Freitag, 9. Dezember 2011

Great Expectations

Great Expectations was not a book easily read; at parts I had to close it and put reading the next chapter off until the next day because I had so much to think about. Some parts of it were excruciating, firstly because I forsaw that Pip would be disappointed in his great expectations, secondly because sometimes I felt as if Mr Dickens were not writing about the orpha´n Philip Pirrip, but about me.

Of course this doesn't mean that I didn't absolutely love it. Whereas, I think this novel is one which you can not 'absolutely' love. It is too much like life itself, impressive but bittersweet.

I bought Great Expectations, which is by the way my first Dickens if one does not count A Christmas Carol, at a time when I was very unhappy.
Dicken's model for Satis house
I didn't understand people, I felt as if I was totally different from everyone around me, I tried to be like the others and failed miserably, in short: I did not know who I was and neither what I was living for.
I had read somewhere that Great Expectations was a book that could help you accept life, however, more than half a year passed between my buying and reading it.

The beginning of the book made me want to read it all in one night: I loved little Pip and Joe, of course, and it was easy for me to sympathise with the boy's want for education and culture and his desire to be uncommon, something special, a gentleman.
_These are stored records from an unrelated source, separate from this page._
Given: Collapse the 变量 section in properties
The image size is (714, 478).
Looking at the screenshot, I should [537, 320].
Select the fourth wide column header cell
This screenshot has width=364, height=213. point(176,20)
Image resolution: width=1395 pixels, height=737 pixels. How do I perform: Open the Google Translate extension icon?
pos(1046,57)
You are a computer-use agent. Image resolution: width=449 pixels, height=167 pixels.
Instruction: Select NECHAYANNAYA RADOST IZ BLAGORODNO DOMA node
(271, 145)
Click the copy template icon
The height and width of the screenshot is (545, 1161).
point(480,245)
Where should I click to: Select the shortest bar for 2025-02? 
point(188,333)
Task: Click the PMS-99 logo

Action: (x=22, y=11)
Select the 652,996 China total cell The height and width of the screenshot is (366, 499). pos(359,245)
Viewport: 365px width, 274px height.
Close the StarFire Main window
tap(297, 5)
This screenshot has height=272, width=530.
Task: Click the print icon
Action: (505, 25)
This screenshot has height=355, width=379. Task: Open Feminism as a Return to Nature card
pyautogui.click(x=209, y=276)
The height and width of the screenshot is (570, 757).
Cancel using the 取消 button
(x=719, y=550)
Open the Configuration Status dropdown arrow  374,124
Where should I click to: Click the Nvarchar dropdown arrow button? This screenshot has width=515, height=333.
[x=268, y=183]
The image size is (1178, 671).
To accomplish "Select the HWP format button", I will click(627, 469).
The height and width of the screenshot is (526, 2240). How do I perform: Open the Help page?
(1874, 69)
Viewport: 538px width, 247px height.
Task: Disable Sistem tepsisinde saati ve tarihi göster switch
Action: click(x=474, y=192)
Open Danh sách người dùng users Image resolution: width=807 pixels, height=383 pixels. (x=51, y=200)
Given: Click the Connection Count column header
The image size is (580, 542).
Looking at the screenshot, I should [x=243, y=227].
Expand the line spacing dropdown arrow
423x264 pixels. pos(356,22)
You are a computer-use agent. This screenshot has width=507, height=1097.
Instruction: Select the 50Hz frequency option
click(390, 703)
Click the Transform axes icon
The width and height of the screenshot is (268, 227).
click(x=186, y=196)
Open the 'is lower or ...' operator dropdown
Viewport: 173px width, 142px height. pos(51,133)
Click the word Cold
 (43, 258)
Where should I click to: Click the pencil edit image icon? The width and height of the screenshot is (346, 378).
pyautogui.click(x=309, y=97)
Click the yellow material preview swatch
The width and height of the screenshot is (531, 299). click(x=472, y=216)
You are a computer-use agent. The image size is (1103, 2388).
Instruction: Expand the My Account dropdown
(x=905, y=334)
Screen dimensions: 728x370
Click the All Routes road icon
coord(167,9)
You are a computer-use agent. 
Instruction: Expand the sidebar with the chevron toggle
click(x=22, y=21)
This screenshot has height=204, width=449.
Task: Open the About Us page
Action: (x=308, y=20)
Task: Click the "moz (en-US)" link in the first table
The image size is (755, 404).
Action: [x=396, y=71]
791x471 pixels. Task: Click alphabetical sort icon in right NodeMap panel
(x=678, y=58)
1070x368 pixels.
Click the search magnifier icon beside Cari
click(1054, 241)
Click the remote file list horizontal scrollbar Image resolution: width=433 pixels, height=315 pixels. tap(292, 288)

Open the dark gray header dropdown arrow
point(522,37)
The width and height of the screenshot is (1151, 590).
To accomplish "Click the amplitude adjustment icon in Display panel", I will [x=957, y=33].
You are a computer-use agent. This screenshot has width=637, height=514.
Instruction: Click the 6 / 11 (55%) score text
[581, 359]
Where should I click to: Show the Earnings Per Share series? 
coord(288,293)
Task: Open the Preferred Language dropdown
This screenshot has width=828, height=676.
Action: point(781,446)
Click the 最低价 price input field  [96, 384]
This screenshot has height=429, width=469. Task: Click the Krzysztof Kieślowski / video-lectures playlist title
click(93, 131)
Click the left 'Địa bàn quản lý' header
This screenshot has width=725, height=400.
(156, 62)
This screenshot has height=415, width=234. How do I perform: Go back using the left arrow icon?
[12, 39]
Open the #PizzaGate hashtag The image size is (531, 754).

The rest of the book was not so lightly readable anymore, Pip's gentleman life torn between feeling guilty towards Joe and Biddy and always wanting to please (involuntarily) cold-hearted Estella brought the bitter realisation that being uncommon and wealthy is no one-way ticket to happiness.
I think the following quote gives a good insight into this period of Pip's life.

We spent as much money as we could, and got as little for it as people could make up their minds to give us. We were always more or less miserable, and most of our acquaintance were in the same condition. There was a gay fiction among us that we were con- stantly enjoying ourselves, and a skeleton truth that we never did. To the best of my belief, our case was in the last aspect a rather common one.
This was the part of the book I liked least, perhaps because I am too young to accept that great expectations of wealth and social rise are not so great after all. I was also really upset to see the bad influence Pip's wealth had on his character, I even started to question myself why I had liked him so much as a child.

Anyway, since Charles Dickens is a great writer everything was turned upside down again with Magwitch's arrival and the final clash with Estella.
I was really impressed by the way all the loose threads were woven together in the last part of the book, in fact the only thing I didn't like about it was the ending. It is too clear that the original ending was changed into a happier one in order to please the readers, and although I generally prefer happy endings I do not like this one. I just can't imagine a future where Pip and Estella are a happy couple, I think too much has happened between them.

To conclude, let's jump back to the reason I originally bought Great Expectations. I am a much happier person today than on the day I bought it: I still have not found who I am, but I am not so desperately searching for it anymore. I can't say to what extent this is due to Pip's story, but Mr Dickens has definitely taught me a very important lesson about life: It never comes as you expect it and once you have changed something it can never be the same again.